++++ Records shown ++++
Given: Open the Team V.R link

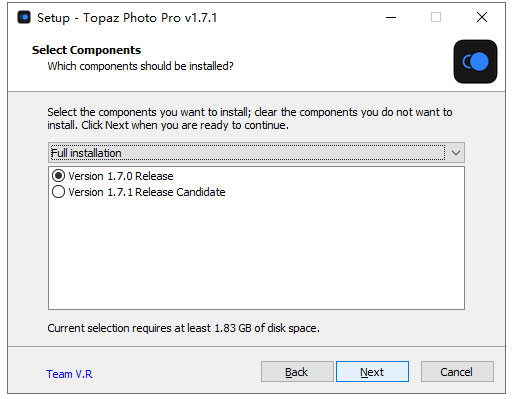Looking at the screenshot, I should [x=69, y=374].
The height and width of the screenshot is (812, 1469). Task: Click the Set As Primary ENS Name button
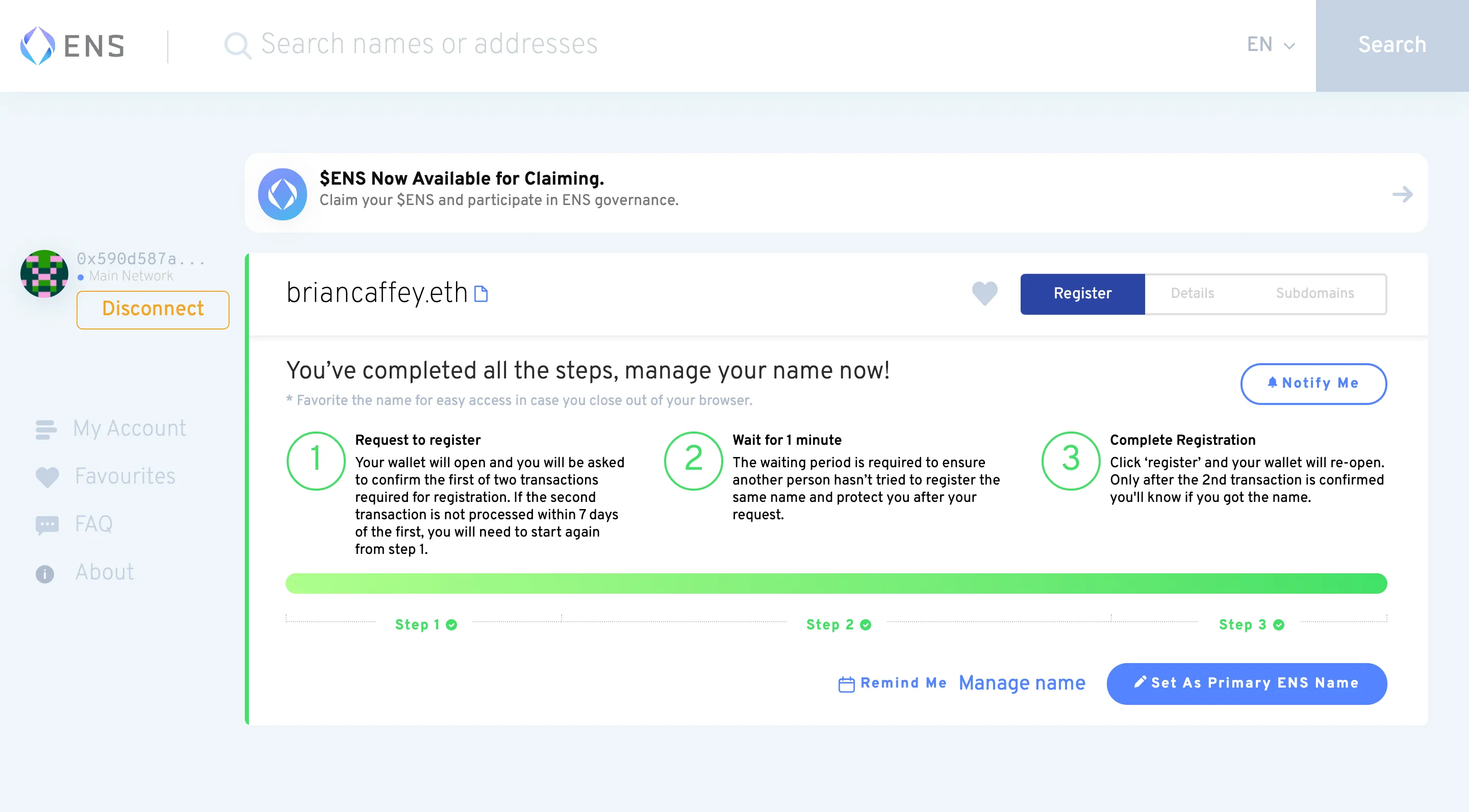[x=1248, y=683]
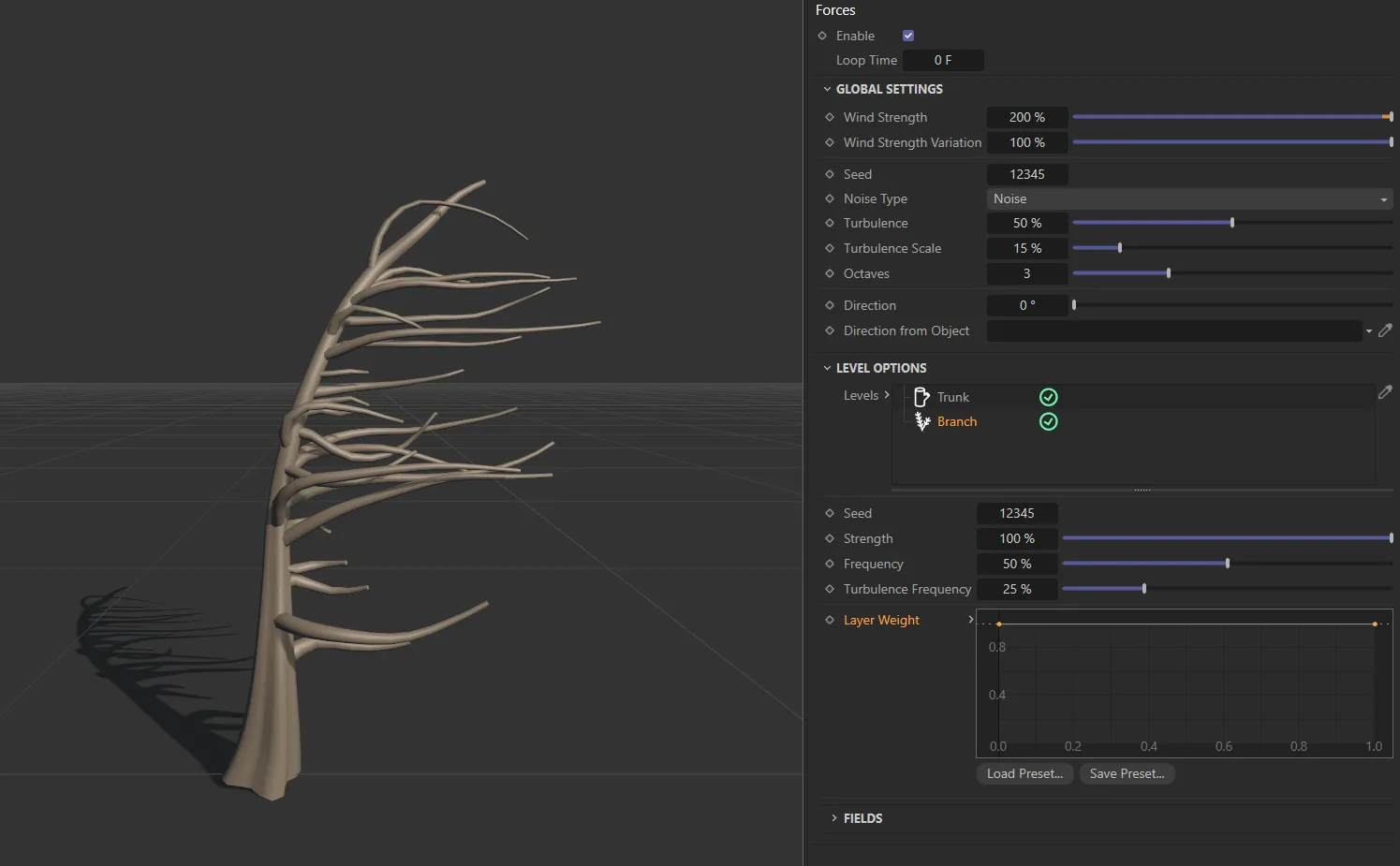Click the object picker for Direction from Object

point(1385,330)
++++
__What to work on__:
Repeat the material above precisely as it appears, omitting the images it contains.

__Result__:
Given: Open the Team V.R link

Looking at the screenshot, I should [x=69, y=374].
The height and width of the screenshot is (812, 1469). Task: Click the Set As Primary ENS Name button
[x=1248, y=683]
Click the object picker for Direction from Object

point(1385,330)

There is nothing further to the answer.